Tank-slappers are complicated to describe, but are basically caused when the motorcycle's steering is knocked out of line. But rather than correcting it-self back into line, the momentum of the steering assembly carries it past where it need to be and actually turns it he other way. The process repeats the other way and becomes more severe – eventually causing the rider to lose control.
It's the job of the steering damper to stop this from happening while still allowing the steering to move freely in normal conditions. That's the main reason why steering dampers are now hydraulic. In the past some manufacturers used friction to slow the steering down, but there were two problems with that. First, the steering damper slowed the steering down all the time which did nothing for the motorcycle's handling. And second, although the friction was high, it wasn't high enough to stop a really bad slapper.

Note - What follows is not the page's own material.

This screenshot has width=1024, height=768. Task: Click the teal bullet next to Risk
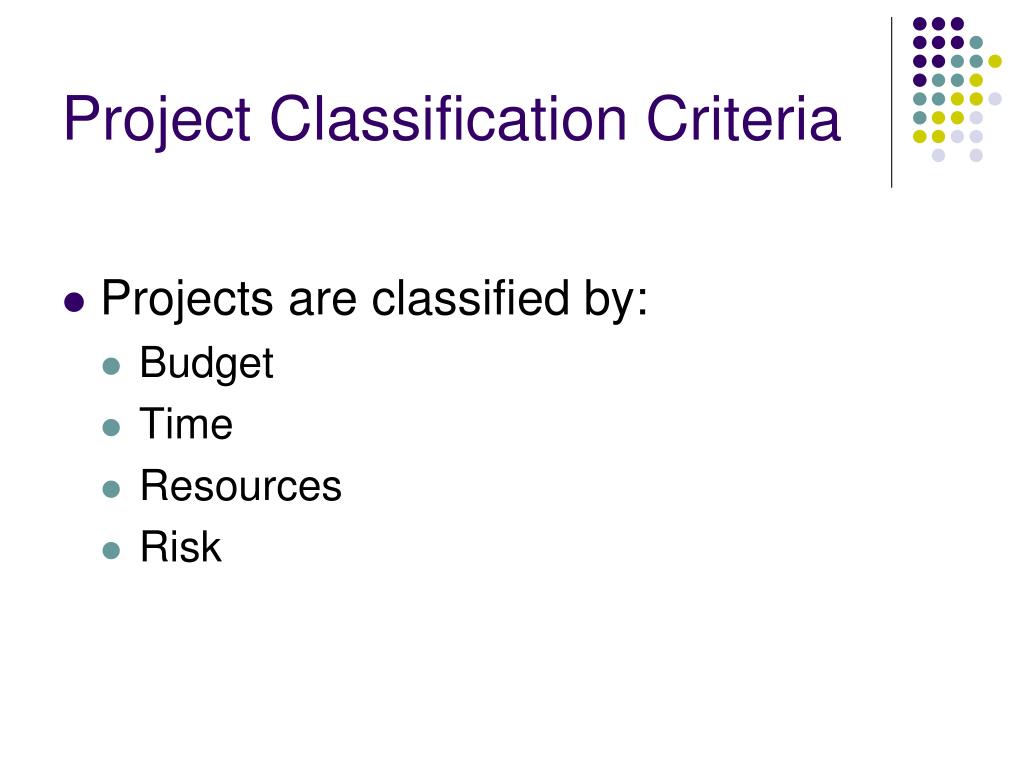coord(112,551)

Now steering dampers are hydraulic just like suspension dampers, meaning the faster your try to move the steering, the more resistance the steering damper will offer. So your steering remains responsive at low speeds, but if a tank slapper does start, the steering damper resistance gets stronger as it gets stronger. Inside a steering damper there isn't a lot going on. The steering damper generally comprise of an outer body, damper rod or vane in the middle, some form of adjuster and an expansion circuit. When fitted, oil is pushed around a circuit in the body and through a valve. The adjuster normally moves a needle in or out of the valve and adjusts the resistance it offers to the oil.
In terms of mounting position, there's not much in it. Yoke mounted steering dampers are easier to adjust and offer a more liner response than straight mounted steering dampers because each degree of steering displacement the amount of oil in the damper – however they make it harder to remove the yoke and not everyone likes the look. Conventionally mounted steering dampers are not linear. They convert rotary to linear motion; meaning the movement to oil-displacement ratio is lowest when the damper is at 90º to the steering movement.
However, this effect is so small it doesn't make much difference in use. The same can be said for mounting down the side or across the front of the motorcycle. As long as the steering damper generates enough force to control a tank slapper it makes little difference how this is done – although from a weight and space point of view mounting across the motorcycle is more beneficial.